Literature DB >> 22100462

The effect of traditional bridging or suspension-exercise bridging on lateral abdominal thickness in individuals with low back pain.

Rebecca J Guthrie1, Terry L Grindstaff, Theodore Croy, Christopher D Ingersoll, Susan A Saliba.   

Abstract

CONTEXT: Individuals with low back pain (LBP) are thought to benefit from interventions that improve motor control of the lumbopelvic region.
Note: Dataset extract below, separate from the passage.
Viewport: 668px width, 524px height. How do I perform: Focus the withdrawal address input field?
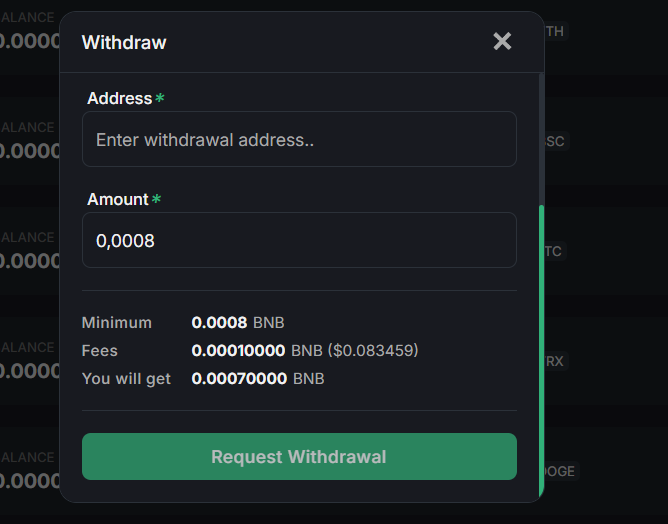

It is unknown if therapeutic exercise can acutely facilitate activation of lateral abdominal musculature.
OBJECTIVE: To investigate the ability of 2 types of bridging-exercise progressions to facilitate lateral abdominal muscles during an abdominal drawing-in maneuver (ADIM) in individuals with LBP.
DESIGN: Randomized control trial.
SETTING: University research laboratory. PARTICIPANTS: 51 adults (mean ± SD age 23.1 ± 6.0 y, height 173.6 ± 10.5 cm, mass 74.7 ± 14.5 kg, and 64.7% female) with LBP. All participants met 3 of 4 criteria for stabilization-classification LBP or at least 6 best-fit criteria for stabilization classification.
INTERVENTIONS: Participants were randomly assigned to either traditional-bridge progression or suspension-exercise-bridge progression, each with 4 levels of progressive difficulty. They performed 5 repetitions at each level and were progressed based on specific criteria. MAIN OUTCOME MEASURES: Muscle thickness of the external oblique (EO), internal oblique (IO), and transversus abdominis (TrA) was measured during an ADIM using ultrasound imaging preintervention and postintervention. A contraction ratio (contracted thickness:resting thickness) of the EO, IO, and TrA was used to quantify changes in muscle thickness.
RESULTS: There was not a significant increase in EO (F1,47 = 0.44, P = .51) or IO (F1,47 = .30, P = .59) contraction ratios after the exercise progression. There was a significant (F1,47 = 4.05, P = .05) group-by-time interaction wherein the traditional-bridge progression (pre = 1.55 ± 0.22; post = 1.65 ± 0.21) resulted in greater (P = .03) TrA contraction ratio after exercise than the suspension-exercise-bridge progression (pre = 1.61 ± 0.31; post = 1.58 ± 0.28).
CONCLUSION: A single exercise progression did not acutely improve muscle thickness of the EO and IO. The magnitude of change in TrA muscle thickness after the traditional-bridging progression was less than the minimal detectable change, thus not clinically significant.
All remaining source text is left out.